Ponderosa Elementary School rock garden

Students Help Chart the Way Forward for SSFUSD's Strategic Plan

Alta Loma Middle School teacher Kelly Duncan (r) moderates a panel discussion with (l to r) Baden High junior Donna Guerra and El Camino High junior Eza Vedar and sophomore Jamie Wong.
 
What do students need to know to be successful after high school? 
 
That was the topic of conversation at South San Francisco Unified School District’s (SSFUSD) March 4 town hall, where about 100 participants gathered to figure out how best to prepare SSFUSD’s students for the future.
 
The event also featured a trio of high school students, who talked about what life is like for them and their peers now in 2023.
 
SSFUSD school board members Patricia Murray and Chialin Hsieh attend the district's March 4 town hall. Participants discuss what SSFUSD students need to know to be successful after high school during the district's March 4 town hall event.
 
Learning to Communicate and Connect with Others
 
Jamie Wong, a sophomore from El Camino High School, said the school’s leadership program has helped her to find her voice.
 
“I’m really just happy and thankful that I had the opportunity to join this program, because I truly believe that me helping my student body as well as my community has really shaped my development.”
 
Eza Vedar, a junior, agreed.
 
“As a young person, I feel that we’re not heard every single day just because we’re young, and we’re still trying to figure out life. . .but we are trying to find out what we want to do in the future and what we want to fight for in this world.” 
 
Meanwhile, Donna Guerra, a junior at Baden High School, said the small classes and teachers at Baden have helped her to come out of her shell.
 
“At Baden, I learned how to be more social, to talk more to everybody and be more friendly, and the teachers helped me out there.”
  
The Pandemic Hangover
 
Moderator Kelly Duncan, a teacher at Alta Loma Middle School, then asked the students to consider how COVID-19 had affected their educational experience.
 
Vedar, who identified herself as a straight-A student in the past, said she spent her entire freshman year online and still suffers from a lack of motivation as well as other lingering effects from the pandemic.
 
“Going back into my sophomore year. . .I felt like a freshman.

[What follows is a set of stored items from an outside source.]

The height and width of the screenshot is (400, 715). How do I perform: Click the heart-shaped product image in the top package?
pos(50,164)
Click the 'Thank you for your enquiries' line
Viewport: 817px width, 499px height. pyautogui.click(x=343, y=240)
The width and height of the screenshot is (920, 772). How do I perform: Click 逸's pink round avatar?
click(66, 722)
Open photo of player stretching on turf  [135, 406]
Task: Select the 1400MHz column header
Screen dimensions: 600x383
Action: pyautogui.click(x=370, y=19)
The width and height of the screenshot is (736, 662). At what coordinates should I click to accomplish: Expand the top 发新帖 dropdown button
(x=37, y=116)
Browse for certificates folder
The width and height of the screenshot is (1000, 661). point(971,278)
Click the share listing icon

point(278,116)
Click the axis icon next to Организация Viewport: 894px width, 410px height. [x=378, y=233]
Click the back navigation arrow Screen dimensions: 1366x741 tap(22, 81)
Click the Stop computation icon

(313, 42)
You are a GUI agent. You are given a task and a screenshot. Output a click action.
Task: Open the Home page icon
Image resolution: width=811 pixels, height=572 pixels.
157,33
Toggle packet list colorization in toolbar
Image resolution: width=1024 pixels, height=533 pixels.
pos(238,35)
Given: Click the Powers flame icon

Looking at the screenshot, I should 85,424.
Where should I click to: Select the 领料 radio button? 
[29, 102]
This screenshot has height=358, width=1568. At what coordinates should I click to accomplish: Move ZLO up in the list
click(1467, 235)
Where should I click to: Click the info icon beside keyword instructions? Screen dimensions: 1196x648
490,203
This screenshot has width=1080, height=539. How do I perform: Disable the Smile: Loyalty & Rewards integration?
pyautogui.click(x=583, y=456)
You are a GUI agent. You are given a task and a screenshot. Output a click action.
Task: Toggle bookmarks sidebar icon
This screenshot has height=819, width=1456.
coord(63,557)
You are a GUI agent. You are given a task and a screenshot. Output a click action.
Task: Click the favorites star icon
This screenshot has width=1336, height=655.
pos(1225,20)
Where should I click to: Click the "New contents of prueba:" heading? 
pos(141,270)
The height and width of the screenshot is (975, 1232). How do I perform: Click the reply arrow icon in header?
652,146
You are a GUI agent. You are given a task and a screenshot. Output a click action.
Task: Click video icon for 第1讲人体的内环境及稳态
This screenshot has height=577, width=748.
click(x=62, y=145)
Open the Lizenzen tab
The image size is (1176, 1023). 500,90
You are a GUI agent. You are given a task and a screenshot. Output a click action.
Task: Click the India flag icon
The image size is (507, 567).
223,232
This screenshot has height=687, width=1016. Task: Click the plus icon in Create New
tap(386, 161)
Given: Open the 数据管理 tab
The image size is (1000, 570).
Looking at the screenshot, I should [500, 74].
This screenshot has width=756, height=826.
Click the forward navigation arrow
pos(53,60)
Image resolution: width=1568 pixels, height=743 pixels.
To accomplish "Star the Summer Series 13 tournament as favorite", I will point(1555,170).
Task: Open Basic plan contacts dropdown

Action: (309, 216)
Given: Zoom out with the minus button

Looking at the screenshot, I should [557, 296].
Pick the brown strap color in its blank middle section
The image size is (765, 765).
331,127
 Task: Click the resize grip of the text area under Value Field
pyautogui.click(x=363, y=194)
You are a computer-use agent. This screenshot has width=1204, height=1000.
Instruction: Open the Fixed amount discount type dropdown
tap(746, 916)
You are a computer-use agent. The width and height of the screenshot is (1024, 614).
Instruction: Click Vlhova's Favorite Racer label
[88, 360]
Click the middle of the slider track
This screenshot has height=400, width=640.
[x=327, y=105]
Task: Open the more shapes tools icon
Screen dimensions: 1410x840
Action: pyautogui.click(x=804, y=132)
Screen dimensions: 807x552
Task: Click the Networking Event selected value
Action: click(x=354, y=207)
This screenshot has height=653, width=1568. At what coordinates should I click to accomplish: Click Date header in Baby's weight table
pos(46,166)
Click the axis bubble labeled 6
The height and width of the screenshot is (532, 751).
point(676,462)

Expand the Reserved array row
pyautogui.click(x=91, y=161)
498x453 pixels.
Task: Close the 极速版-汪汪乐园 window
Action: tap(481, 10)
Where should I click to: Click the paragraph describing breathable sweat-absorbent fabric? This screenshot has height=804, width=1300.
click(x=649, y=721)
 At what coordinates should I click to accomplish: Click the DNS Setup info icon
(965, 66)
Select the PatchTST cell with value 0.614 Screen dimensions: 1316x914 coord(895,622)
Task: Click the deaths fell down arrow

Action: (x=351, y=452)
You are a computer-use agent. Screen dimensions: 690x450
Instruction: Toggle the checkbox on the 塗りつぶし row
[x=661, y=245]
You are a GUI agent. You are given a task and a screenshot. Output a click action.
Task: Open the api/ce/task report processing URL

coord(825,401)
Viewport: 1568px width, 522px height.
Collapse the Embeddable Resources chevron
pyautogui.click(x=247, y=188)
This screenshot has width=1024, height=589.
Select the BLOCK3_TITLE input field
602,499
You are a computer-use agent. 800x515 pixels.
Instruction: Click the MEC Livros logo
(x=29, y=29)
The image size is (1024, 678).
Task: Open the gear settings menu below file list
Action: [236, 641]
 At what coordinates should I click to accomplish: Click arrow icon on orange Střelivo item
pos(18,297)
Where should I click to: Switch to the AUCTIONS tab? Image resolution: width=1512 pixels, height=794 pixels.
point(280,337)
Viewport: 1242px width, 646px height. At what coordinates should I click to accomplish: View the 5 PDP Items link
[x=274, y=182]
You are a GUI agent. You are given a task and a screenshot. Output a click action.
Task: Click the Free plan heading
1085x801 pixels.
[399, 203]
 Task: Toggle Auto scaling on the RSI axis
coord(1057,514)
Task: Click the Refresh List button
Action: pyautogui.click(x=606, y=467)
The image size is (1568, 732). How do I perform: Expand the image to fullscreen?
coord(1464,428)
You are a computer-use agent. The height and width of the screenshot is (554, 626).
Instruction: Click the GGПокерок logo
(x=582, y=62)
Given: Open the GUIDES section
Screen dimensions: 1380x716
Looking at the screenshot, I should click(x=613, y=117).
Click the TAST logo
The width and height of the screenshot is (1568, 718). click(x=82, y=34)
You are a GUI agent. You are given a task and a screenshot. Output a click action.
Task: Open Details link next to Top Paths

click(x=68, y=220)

I was really lost, and I had no idea how to do the things that we used to do before. . and now as a junior, I can sometimes still feel like an eighth grader. I still feel immature sometimes in not knowing where my time management goes.”
 
Like Vedar, Guerra also felt lost after returning to school as a sophomore in March 2022.
 
She said the transition was worse for her, because she had moved to Mexico during eighth grade to help care for her siblings after her mother was diagnosed with cancer.
 
“It was really hard for me, ‘cause I did not know anything, and I also kind of forgot how to speak English, and when I came to South City, my teachers weren’t really that helpful. . .I forgot how to do math. I forgot how to write sometimes too, and then I would ask them for help, and they wouldn’t help me. They would get mad.”
 
She said things changed when she transferred to Baden, where teachers were more patient, and where she was able to receive assistance with language translations.
 
Post-Pandemic Recovery and the Future
 
According to Wong, support is critical to helping students develop a love of learning again. 
 
“I can’t focus the way I used to,” she said. “We can’t learn the same way as we used to. I think we need to find new ways to be able to keep our students interested.”
 
She urged adults and teachers to be patient with her and her fellow students and adjust to what they have been through. 
 
“Just to know that we have that support from the adults in our lives would truly mean a lot.”
Vedar concurred. 
 
“Even though I got through my freshman year, I don’t remember much of it,” said Vedar. 
 
All three students also thought that schools should incorporate real-world problems and scenarios into the classroom, so that students would be prepared to grapple with them after graduation.
 
“Some ways that they could do better is to have classes that talk more about careers. . .and then also prepare us for college better,” Guerra said.
 
Wong said that having a wide array of electives would allow students to explore their interests and discover their passion.
 
“Being able to have all of those choices of different classes and electives could really help shape their minds and what they want to see of themselves in the future,” she said. 
 
Vedar agreed. She said helping students define their future should be a driving focus of schools.
 
“I believe creating that pathway, more personalized for a student, can really help them engage with what they want to do at school.”
 
A Portrait of a Graduate
 
The attendees then turned their attention to reviewing the following matrix of qualities that the district’s working group had earlier identified as traits that would help SSFUSD students succeed after high school:
 
Portrait of a Graduate first draft
 
The working group had arrived at the above traits after sifting through about 3,700 responses to a December survey asking students, parents, teachers, employees, and community members to suggest qualities they thought would help SSFUSD students succeed after high school.
 
The town hall discussions prompted attendees to recommended the following changes to the matrix:
 
Portrait of a Graduate second draft
The task before the working group will now be to finalize the portrait of a graduate based on community feedback.